DATA LISTING section start

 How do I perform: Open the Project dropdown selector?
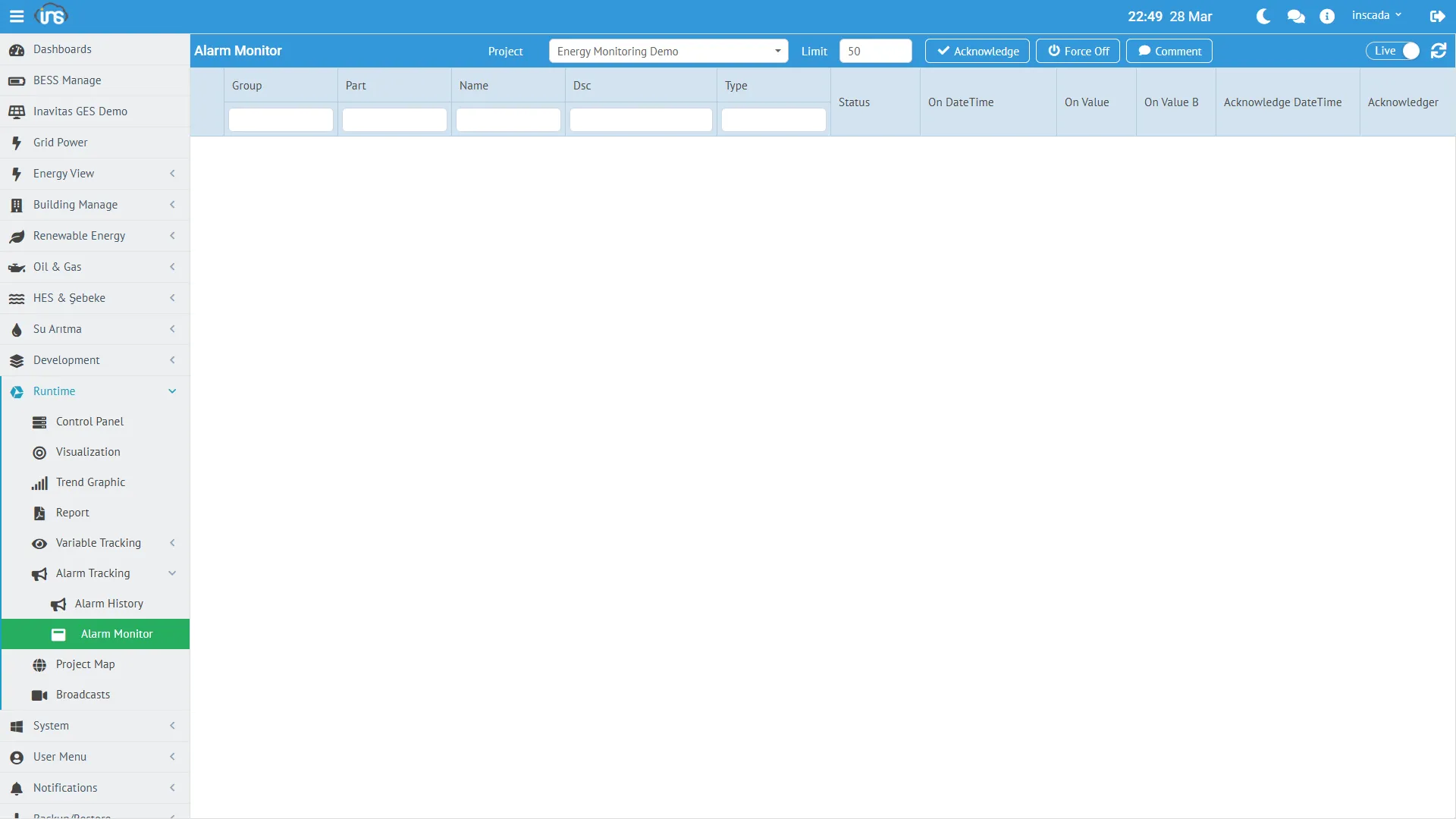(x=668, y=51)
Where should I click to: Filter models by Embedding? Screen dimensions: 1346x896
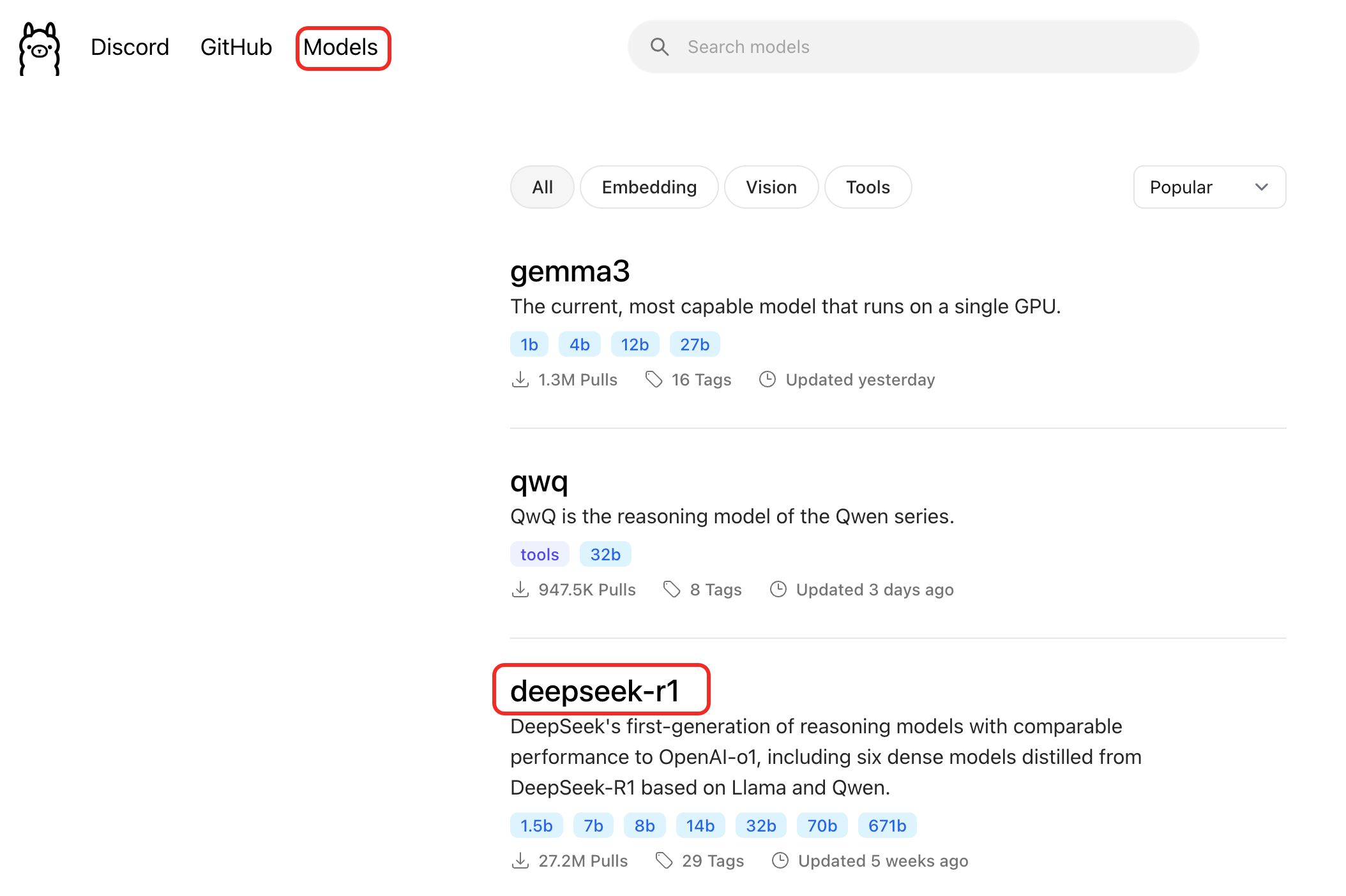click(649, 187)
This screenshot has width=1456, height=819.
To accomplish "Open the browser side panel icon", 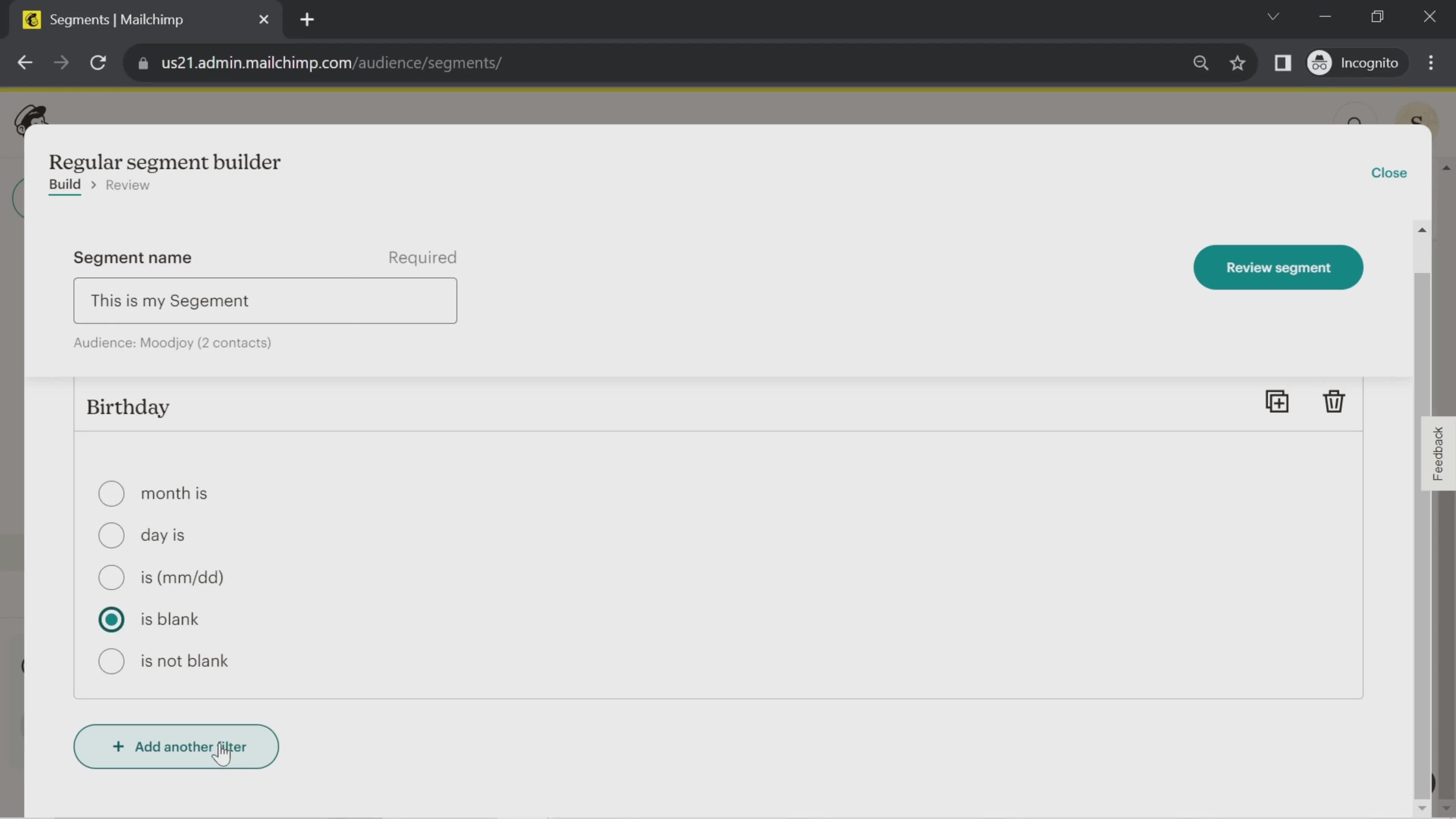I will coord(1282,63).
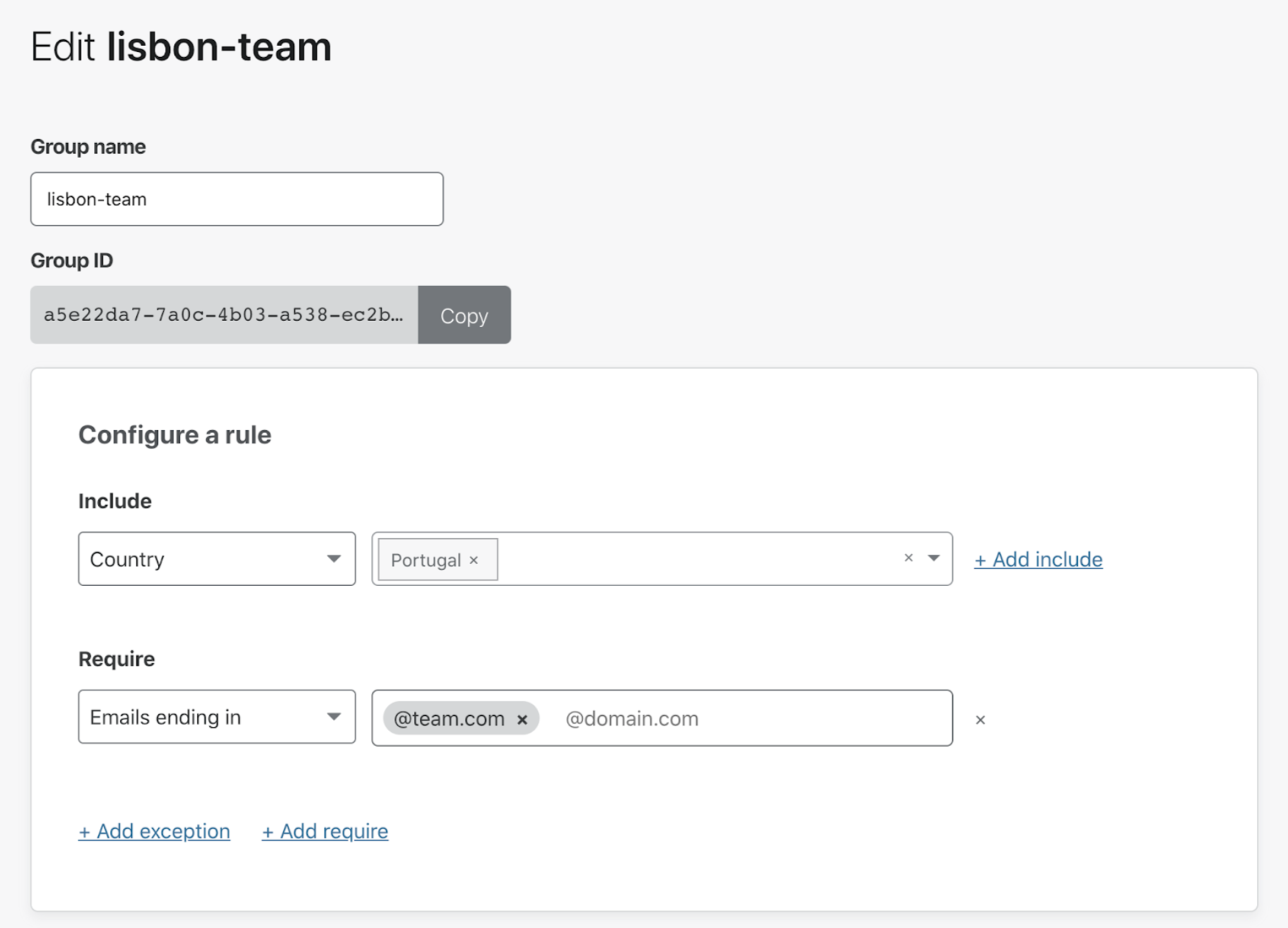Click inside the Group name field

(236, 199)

DATA LISTING section end

WHAT NEEDS TO BE DONE. Only lines belong in the copy: transcribe those from the start of the data through the line that contains "This screenshot has width=1456, height=819.", and skip the pictures.

RESULT OF THIS EXERCISE.
 How do I perform: Open the Project dropdown selector?
(x=668, y=51)
Where should I click to: Filter models by Embedding? Screen dimensions: 1346x896
click(649, 187)
This screenshot has width=1456, height=819.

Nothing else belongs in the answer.